I’m one of those lucky teachers who works with students like Jose on a daily basis, eager for the next lesson. In this day of devastating and irreparable educational cutbacks, the arts are always one of the most vulnerable areas to be considered. Fortunately for my students, our district and our community at-large have long established that music shall always be a vital part of a child’s basic curriculum. Whenever our school board even thinks about eliminating music teachers, parents will instantly rally and wait for hours to address the board members, after having sent them passionate emails about the difference that music makes in their children’s lives. They will share countless stories about their children, excited to play clarinet in the 4th grade band, moving on to “big kids” music at the middle school, and finally participating in international music festivals in China, Prague, the Czech Republic, and Vienna. Twenty years from now, I’ll bet that my students will remember how they felt appearing on the stage of legendary performance venues such as Carnegie Hall before they can recite the quadratic equation.

Even with hours of practice, these fantastic opportunities don’t just magically happen for our students. A long-time support system is my school district’s education foundation, a non-profit organization that awards nearly $30,000 annually to teachers in the form of academic enrichment grants. (This year, I was fortunate to receive an ELMO unit, a document camera that makes overhead projectors obsolete, so that my students can analyze music scores in rehearsal.) In addition, the education foundation has also established a $15 million endowment campaign for our district visual and performing arts programs, raising funds for music instruments, equipment, and specialized services; music coaches are hired to provide supplemental music lessons on a weekly basis to our students at the four Title I elementary schools (significant student population of the free and reduced lunch program) and both middle schools in the district. Our students have also been the beneficiaries of the Mr. Holland’s Opus Foundation, the VH-1 Save the Music Foundation, and private donors whose generosity help to create unique opportunities for our young musicians. I know it’s a cliché…but it really does take a village.

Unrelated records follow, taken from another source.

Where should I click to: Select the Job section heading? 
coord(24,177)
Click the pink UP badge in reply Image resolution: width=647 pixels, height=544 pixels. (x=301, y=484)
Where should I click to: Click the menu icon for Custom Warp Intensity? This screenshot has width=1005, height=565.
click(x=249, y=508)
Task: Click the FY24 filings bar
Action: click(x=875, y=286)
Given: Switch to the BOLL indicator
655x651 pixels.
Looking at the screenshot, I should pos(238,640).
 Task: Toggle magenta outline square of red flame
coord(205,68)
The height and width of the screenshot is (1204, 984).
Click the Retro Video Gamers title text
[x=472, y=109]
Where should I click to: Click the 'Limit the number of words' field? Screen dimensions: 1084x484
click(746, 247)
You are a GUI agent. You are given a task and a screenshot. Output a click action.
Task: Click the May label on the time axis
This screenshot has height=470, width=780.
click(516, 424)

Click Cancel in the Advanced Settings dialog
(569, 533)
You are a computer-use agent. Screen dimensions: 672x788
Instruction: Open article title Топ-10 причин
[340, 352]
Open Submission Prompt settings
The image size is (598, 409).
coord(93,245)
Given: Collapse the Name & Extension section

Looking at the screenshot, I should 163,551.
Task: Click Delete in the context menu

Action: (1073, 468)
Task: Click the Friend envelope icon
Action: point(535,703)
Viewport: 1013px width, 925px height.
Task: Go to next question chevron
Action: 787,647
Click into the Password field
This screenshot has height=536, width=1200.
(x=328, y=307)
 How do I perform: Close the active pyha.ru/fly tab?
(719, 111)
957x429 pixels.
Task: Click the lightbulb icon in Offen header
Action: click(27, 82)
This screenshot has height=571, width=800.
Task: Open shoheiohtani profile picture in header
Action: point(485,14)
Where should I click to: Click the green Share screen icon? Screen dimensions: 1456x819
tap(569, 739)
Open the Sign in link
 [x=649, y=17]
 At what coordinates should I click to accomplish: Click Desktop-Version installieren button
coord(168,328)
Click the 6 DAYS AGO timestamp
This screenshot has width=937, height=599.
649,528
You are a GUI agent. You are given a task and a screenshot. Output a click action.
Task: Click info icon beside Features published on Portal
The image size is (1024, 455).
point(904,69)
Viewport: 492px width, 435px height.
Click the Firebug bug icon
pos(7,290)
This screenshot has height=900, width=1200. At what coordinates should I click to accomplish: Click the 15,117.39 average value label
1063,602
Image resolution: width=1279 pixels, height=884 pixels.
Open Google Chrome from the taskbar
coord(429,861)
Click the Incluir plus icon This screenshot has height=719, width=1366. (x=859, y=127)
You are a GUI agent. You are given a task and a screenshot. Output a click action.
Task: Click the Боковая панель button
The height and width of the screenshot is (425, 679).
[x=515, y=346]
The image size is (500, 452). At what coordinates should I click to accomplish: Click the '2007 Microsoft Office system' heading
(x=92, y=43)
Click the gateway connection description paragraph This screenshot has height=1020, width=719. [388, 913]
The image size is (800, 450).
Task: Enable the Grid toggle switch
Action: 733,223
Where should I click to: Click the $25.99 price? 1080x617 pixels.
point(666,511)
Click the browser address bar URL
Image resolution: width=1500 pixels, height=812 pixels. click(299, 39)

Music was a vibrant part of my own academic childhood, and it gave me a sense of belonging during my awkward adolescent years. For many of my students today, being in our music program not only gives them a feeling of security, but they have a defined purpose for attending school. In this era of high-stakes test scores, music becomes a salvation for many students, a safe haven to explore their creativity, a chance to let their spirit soar. Through learning an instrument, they can become their own person, teach themselves about discipline, responsibility and accountability. They are our future.

As teachers, we never know what choices our students will make when they leave our classroom. We hope that through our encouragement and nurturing, our endless nagging and reinforcement, we’ve influenced each child to grow as productive citizens in our society. If we are lucky, we have students who come back to thank us for the brief time we shared with them – students like Marissa, a former violinist who is conducting field research regarding maternal health and infant mortality in Ghana. Or Jaden, who used to play trombone in my advanced band and is now an aviator with the U.S. Navy.

And, what is in Jose’s future? Only time will tell. But, I do know that he and his violin will be ready for tomorrow’s rehearsal.